The formation of IWUAs in Kiambu was prescribed by WRA with their mandate being to maintain a list of users and ensure reasonable sharing of available water among irrigators during periods of scarcity. This objective was to be achieved through enforcement of a set of collectively determined use rules and a water drawing timetable to be determined by the irrigators. Table 1 shows a comparison of the design principles as defined by Ostrom [67,69] and Cox [71] with the actual rules and enforcement mechanisms put in place in Kiambu.
Owing to the prescription by WRA that IWUAs ensure fair water sharing, the rules formulated by the irrigators were focused solely on defining water drawing rights. This was achieved by defining a 24 h period to each sub-committee to divert water flow from the stream into water reservoirs. However, the 24 h rule was not constant and was often adjusted during periods of acute shortage, when farmers within each section were allowed to draw water for a maximum of three hours. The second irrigation rule prohibited farmers from pumping water directly from the stream. Rather, farmers were required to excavate water pans for temporary water storage. To fill water into these water pans, the third rule required farmers to install an inlet pipe not exceeding two inches in diameter and by no means use inlet tunnels into the reservoir. The rule also required each reservoir to have an outlet leading back into the stream. The fourth rule prohibited the opening of the inlets in contravention of the provision of the water sharing schedule. Owing to the geographic disadvantage of tail-enders, an additional set of rules had emerged. The primary rule required farmers to participate in stream policing, without which they would not be allowed to draw water once it was flowing downstream.
To ensure compliance with the water-sharing schedule, each sub-committee appointed 2–3 members to act as the water sharers. The water-sharing role was voluntary, unpaid, and was held on a rotational basis to avoid situations where the same people shared water for long. The water sharers ensured that inlets into water pans were of the recommended size and that the water timetable was being followed by irrigators along each section. To share water to members in each sub-committee, the water sharers started with the user(s) at the lower boundary of each group. From this point, they diverted stream flow to each farm until the water reservoir was full. Once all water pans were filled up, all inlets were left open and every farmer within the sub-committee was allowed to continue drawing water until the allowed period elapsed.
Concerning compliance, farmers were adhering to the water use timetable and other drawing rules out of their own volition since there were no formal or informal sanctions for non-compliance. Without “…strict measures taken to ensure that the rules are followed, what we [the officials] do is that we try to convince farmers on the need to follow the laid down rules”. However, “people are naturally disobedient.

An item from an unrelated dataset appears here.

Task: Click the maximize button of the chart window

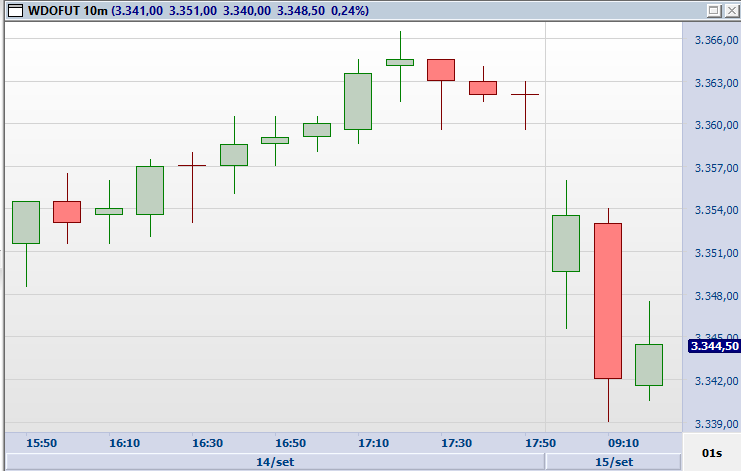Action: [x=713, y=10]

You still find, even with the rules, there are farmers who want to fight over the water”. However, with water scarcity experienced only during dry spells, IWUA officials tried to convince farmers “… not to fight over a transitional problem that will fade away while they [farmers] will remain as members of the society”. According to the Gitangu-Ondiri officials, the fact that “…the users are members of the same community led to most of them adhering to these rules. They [farmers] fear that if they don’t, other members of the society will see them in a bad light and people may not cooperate with them if they have a need”. Thus, even without formal sanctioning some farmers still followed the collective rules but for those who did not, there was no punishment meted.

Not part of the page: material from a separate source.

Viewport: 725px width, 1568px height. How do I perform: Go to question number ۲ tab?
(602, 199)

3.4. Have the Established Water Use Rules Made Things Better for Irrigators in Kiambu?

The perception of the effectiveness with which the WUAs had improved water sharing among users differed depending on the location of farmers along the stream. Most midstream irrigators felt the IWUA had greatly improved the water situation in the study area. According to one such irrigator, “Were it not for the small rules we have in place, we would never have access to water. The upstream users would never let water to flow downstream during the dry spells.” However, farmers further downstream felt that though they were allocated more time to irrigate, very little water was getting to them. Likewise, they had to police nearly the entire length of the stream on the days they were allocated because most upstream users were being dishonest. This was confirmed by IWUA officials who noted that “upstream users are not particularly bothered by downstream users not accessing sufficient water during dry spells. When it is too dry, the upstream users advanced the argument that downstream users are in a more developed peri-urban area where they have constructed rental houses and thus they have a supplementary source of income. They argued that these farmers do not desperately need water as do upstream users who only rely on farming for livelihoods.”

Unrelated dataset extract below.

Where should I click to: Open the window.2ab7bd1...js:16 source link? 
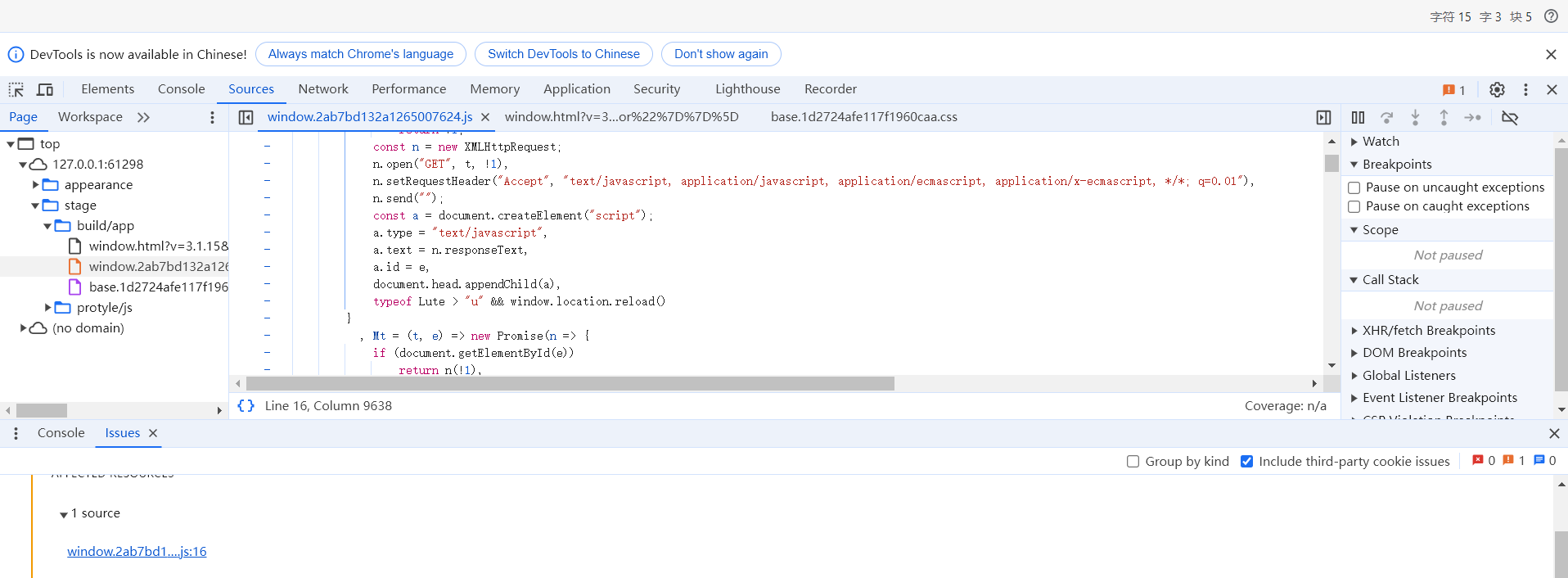[137, 552]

One particular challenge noted was that the group of downstream users was the largest of the four sub-committees. As a result, the days allocated in a week to draw water during the dry spells were not sufficient. Further, since the IWUA only recognized farmers drawing water from the stream, a considerable group of farmers had sunk boreholes to circumvent the water use regulation being applied along the river and overcome the problem with river water conflict. According to some respondents, the effect of the drilling was, however, already manifest in the form of the reduced quantity of water in the stream which they associated with “… interruption of groundwater flow to the stream”.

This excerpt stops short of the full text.